I fear the long-term studies of so much childhood medication are going to show a number of things: 1) We will find that most of the current medications (which are adult medications downsized for kids) were not all that effective and other factors (like powerful, creative parents) are more influential than pills.  2) Kids, as they become adults, will develop health problems from so much overmedication; some problems will prove irreversible.  3) Some will still be explaining their bad behavior with, “I forgot to take my pill today” but they won’t be 13, they will be 30.

Parents as Doormats

Sunday, March 8th, 2009

Although it is not a laughing matter, I see it so much that I can’t help but smile at the tragic-comedy unfolding in the 21st century.  Kids, in all different settings, treating their parents like doormats on whom they wipe their feet without thought or regard.

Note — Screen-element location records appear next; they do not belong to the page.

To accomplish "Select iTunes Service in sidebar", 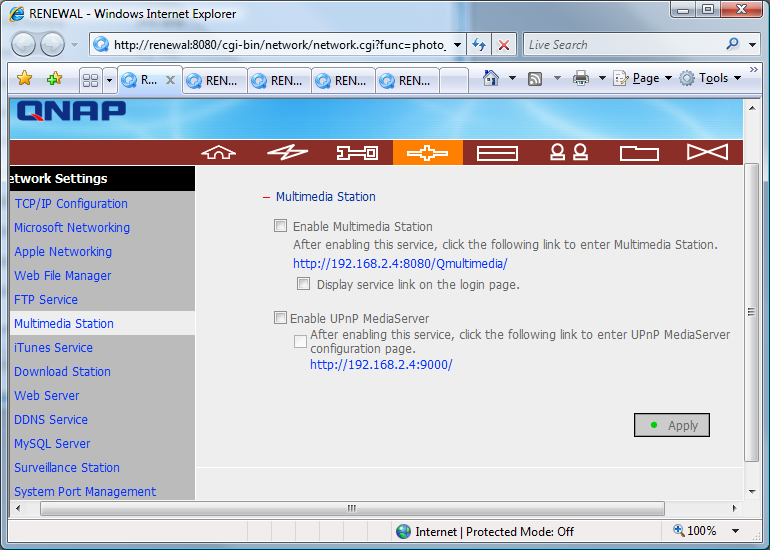I will 54,348.
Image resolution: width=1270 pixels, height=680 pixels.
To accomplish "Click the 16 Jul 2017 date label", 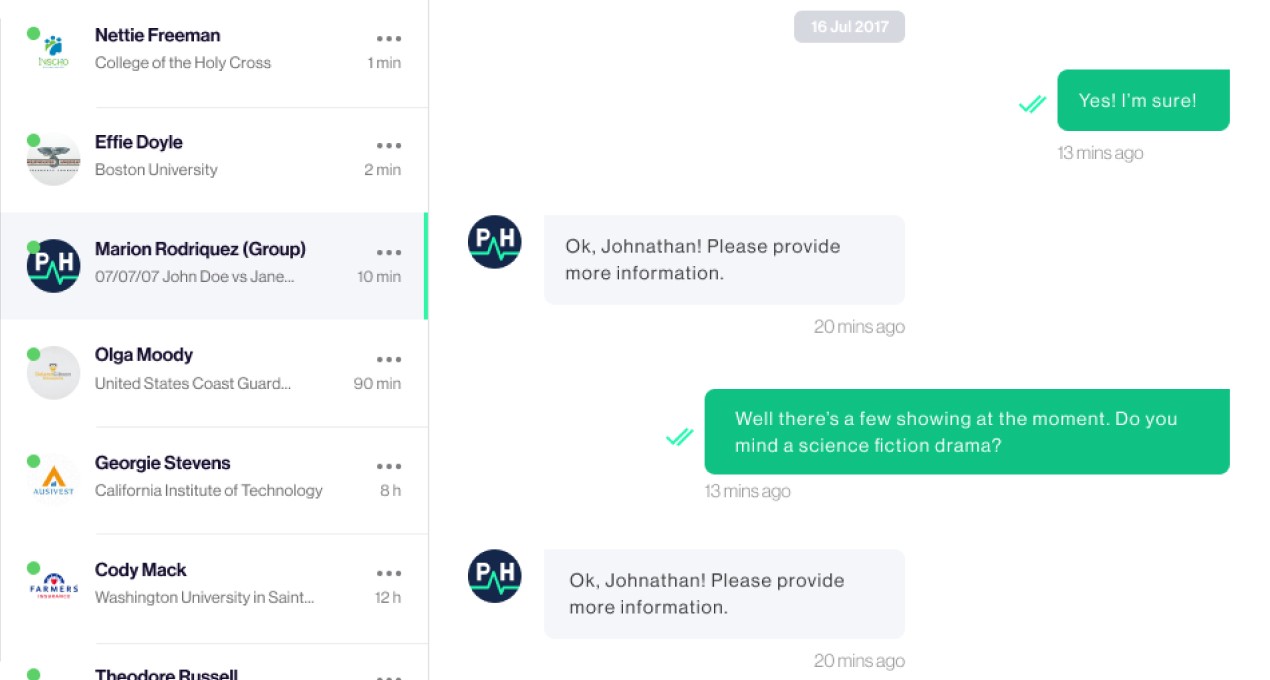I will coord(849,27).
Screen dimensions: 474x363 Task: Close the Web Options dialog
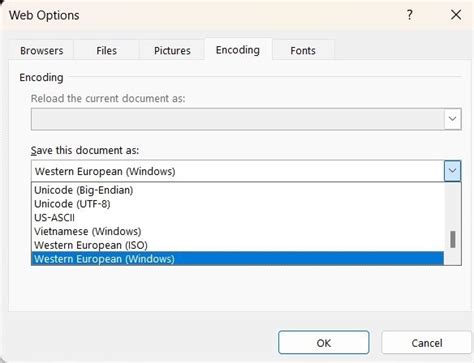pyautogui.click(x=456, y=15)
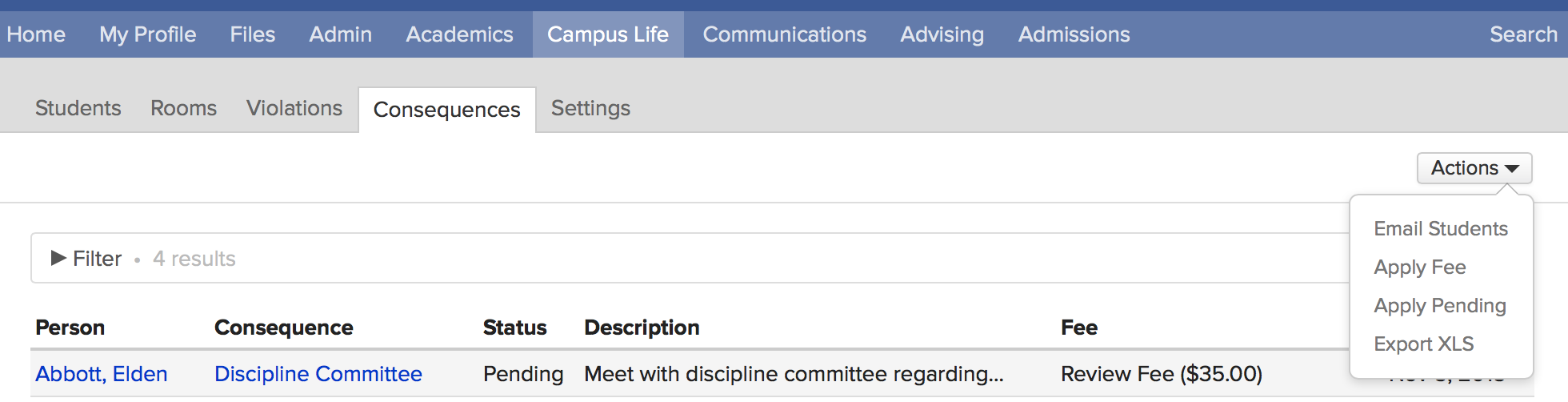Open the Communications navigation item
Viewport: 1568px width, 402px height.
[x=784, y=34]
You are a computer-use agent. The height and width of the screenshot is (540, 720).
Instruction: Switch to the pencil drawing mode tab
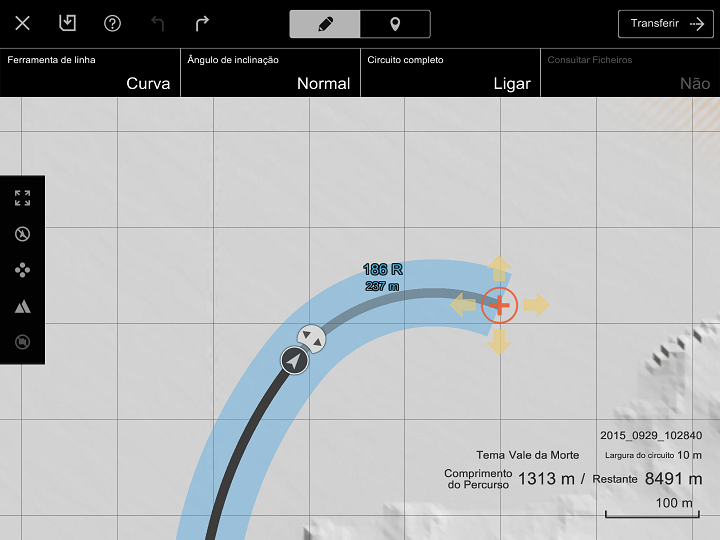point(325,24)
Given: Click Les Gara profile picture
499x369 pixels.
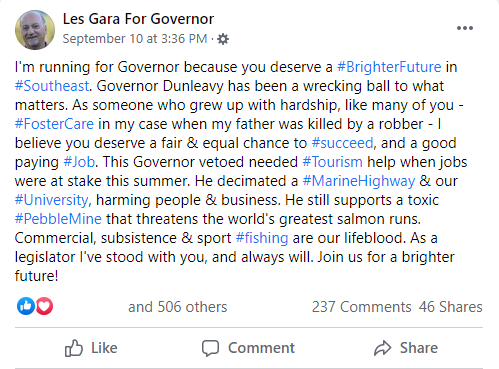Looking at the screenshot, I should click(35, 30).
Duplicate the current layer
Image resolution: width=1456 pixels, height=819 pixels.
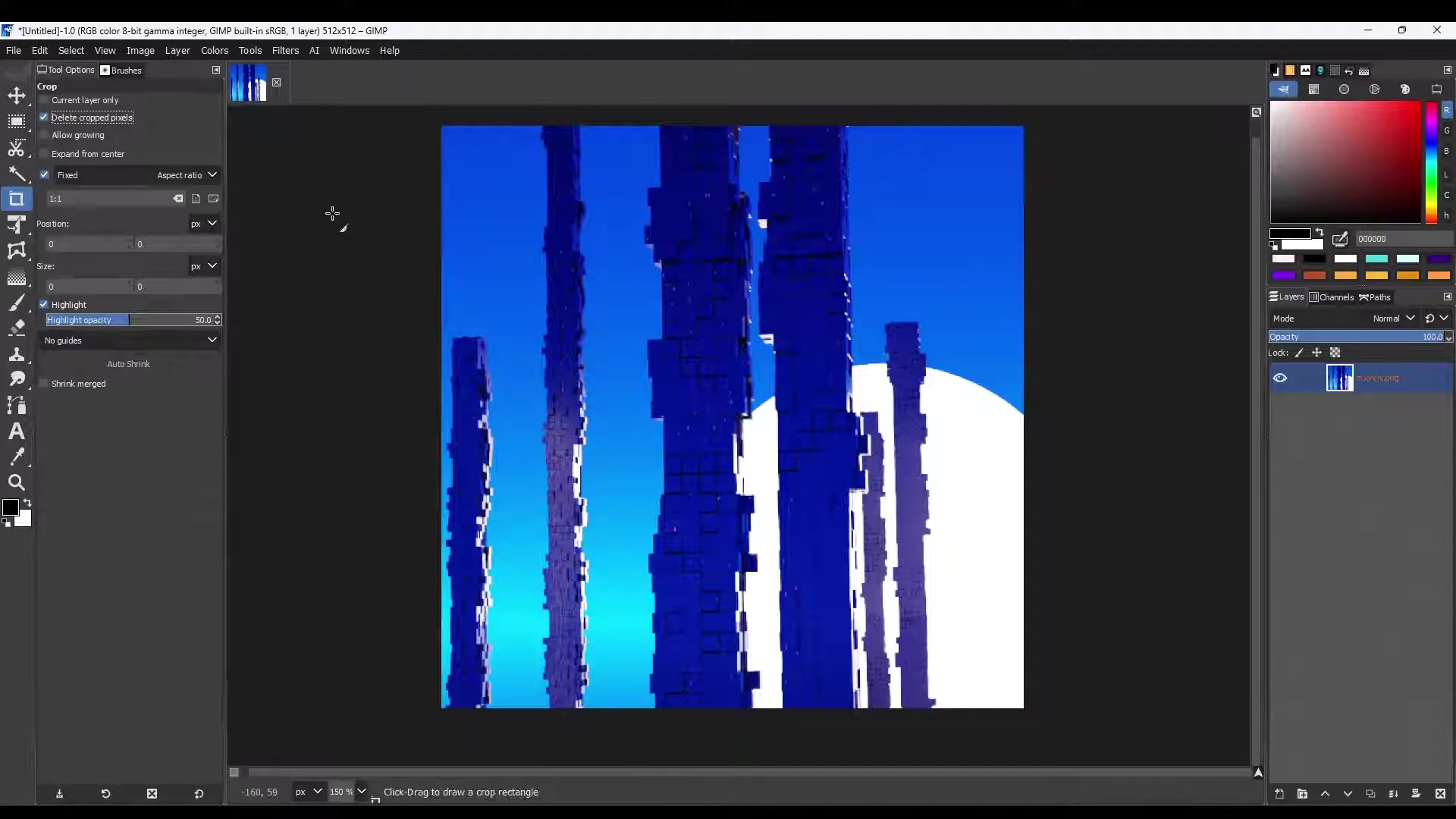[x=1370, y=794]
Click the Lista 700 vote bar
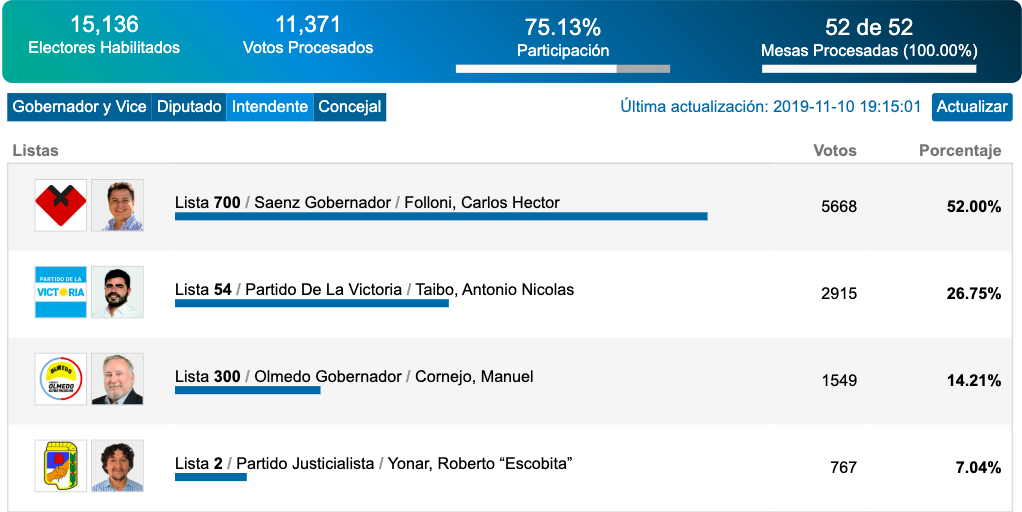The width and height of the screenshot is (1022, 512). point(441,216)
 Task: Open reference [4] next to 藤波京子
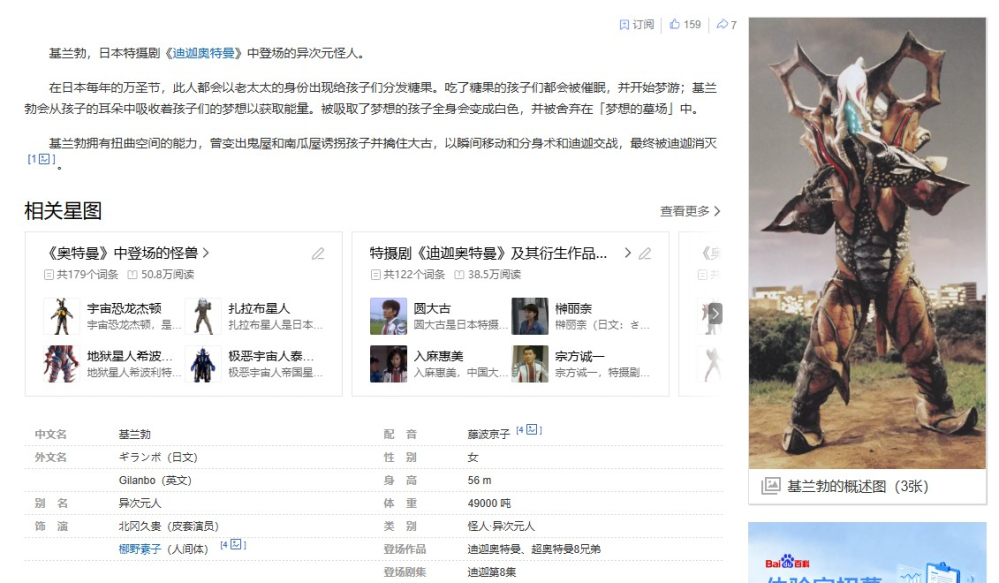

The more puzzling part is parents allowing this to happen on a continuous basis. What’s up with that?  What are they thinking will result from this?  Does it buy them some alliance with the kid or is it simply weakness, insecurity and fear?  With footprints all over their minds, bodies and spirits, it seems counter-productive to raising healthy kids.

And it sets kids up for disaster when they go out into the world believing every adult will allow themselves to be walked upon with total disrespect.  This is not how the world works and many of us adults will not put up with this kind of dysfunctional behavior from your punk kid.  The kid will be stunned and eventually angry with you for teaching them a fairy tale version of reality.  Of course, by the time they figure out you set them up, you will have created some cute rationalization for your behavior.

Bottomline: Allowing your kids to walk all over you is a losing proposition for everyone.

No Quick Fix

Sunday, February 22nd, 2009

Parents often ask, “How long will it take to change?”  My response: “Add up the number of weeks it took to get like this.  Divide by ten and that is the shortest time.  Multiply by ten and that is the longest time.”

Behind the question is the desire for a quick and speedy recovery.  A natural byproduct of our current society, I suppose, that expects immediate relief and has no patience for process and incremental progress.  Never mind that the family situation is sometimes a reflection of generations of unsolved problems.  We just want it to be different - now.

Often the current life of the family is presented as if family members just woke up one day and there it was.  Patterns of dysfunction, anger, depression, scattered thoughts, impulsivity, disengagement, upside down hierarchy, addiction, distress and all manner of unhealthy interactions.

When family members are asked how they arranged all this, they look confused, even insulted.  “What do you mean?”, they say, with a huffiness that is almost aggressive.  What I mean is, “How did you all arrange for it to be like this?”

It is not an accusation.  It is a question that asks family members to consider the possibility that the current mess is something they are responsible for and capable of fixing.  It didn’t just happen.  And it is not going to just get better.